- [Görev Koşulları]:
Alıntıya dayanarak şu soruları yanıtlayın:
1. İlk derece mahkemesi hangisidir?
2. Bölge Adliye Mahkemesi kararının sayısı nedir?
3. Uyuşmazlık hangi taleplere ilişkindir?

- [Alıntı]:
::::::

Logo

3. Hukuk Dairesi2023/5145 E. 2024/3339 K.

Yapay Zeka Özeti

Uyuşmazlık: Destekten yoksun kalma tazminatı ve manevi tazminat taleplerine ilişkin uyuşmazlık.

Gerekçe ve Sonuç: Bölge Adliye Mahkemesi kararında, hukuki ilişkinin ve uyuşmazlığa uygulanacak kanun hükümlerinin doğru uygulanması, hükme esas alınan kusur ve tazminat raporlarının denetime elverişli olması, hükmedilen manevi tazminat miktarlarının hakkaniyete uygunluğu ve istinafta ileri sürülmeyen nedenlerin temyizde ileri sürülemeyeceği gözetilerek, davacılar vekili ile davalı şirket vekili ve davalı ... vekilinin temyiz itirazlarının reddine ve Bölge Adliye Mahkemesi kararının onanmasına karar verilmiştir.

Karar Metni

"İçtihat Metni"

MAHKEMESİ : Van Bölge Adliye Mahkemesi 4. Hukuk Dairesi

SAYISI : 2023/254 E., 2023/528 K.

İLK DERECE MAHKEMESİ : Van 3. Asliye Hukuk Mahkemesi

SAYISI : 2018/307 E., 2021/573 K.

Taraflar arasındaki tazminat davasından dolayı yapılan yargılama sonunda İlk Derece Mahkemesince davanın kısmen kabulüne karar verilmiştir.

Kararın davacılar vekili ile davalılardan şirket vekili ve davalı ... vekili tarafından istinaf edilmesi üzerine, Bölge Adliye Mahkemesince; davalılar vekillerinin istinaf başvurularının reddine, davacılar vekilinin istinaf başvurusunun kabulü ile İlk Derece Mahkemesi hükmü kaldırılıp yeniden davanın kısmen kabulüne karar verilmiştir.

::::::

- [Verilen Bilgiler]:
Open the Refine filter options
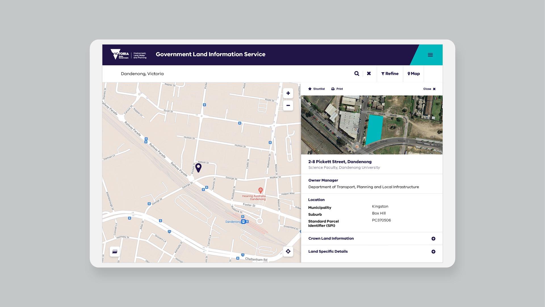Screen dimensions: 545x307 [390, 74]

::::::

- [Görev Yanıtı]:
1. Van 3. Asliye Hukuk Mahkemesi
2. 2023/254 E., 2023/528 K.
3. Destekten yoksun kalma tazminatı ve manevi tazminat talepleri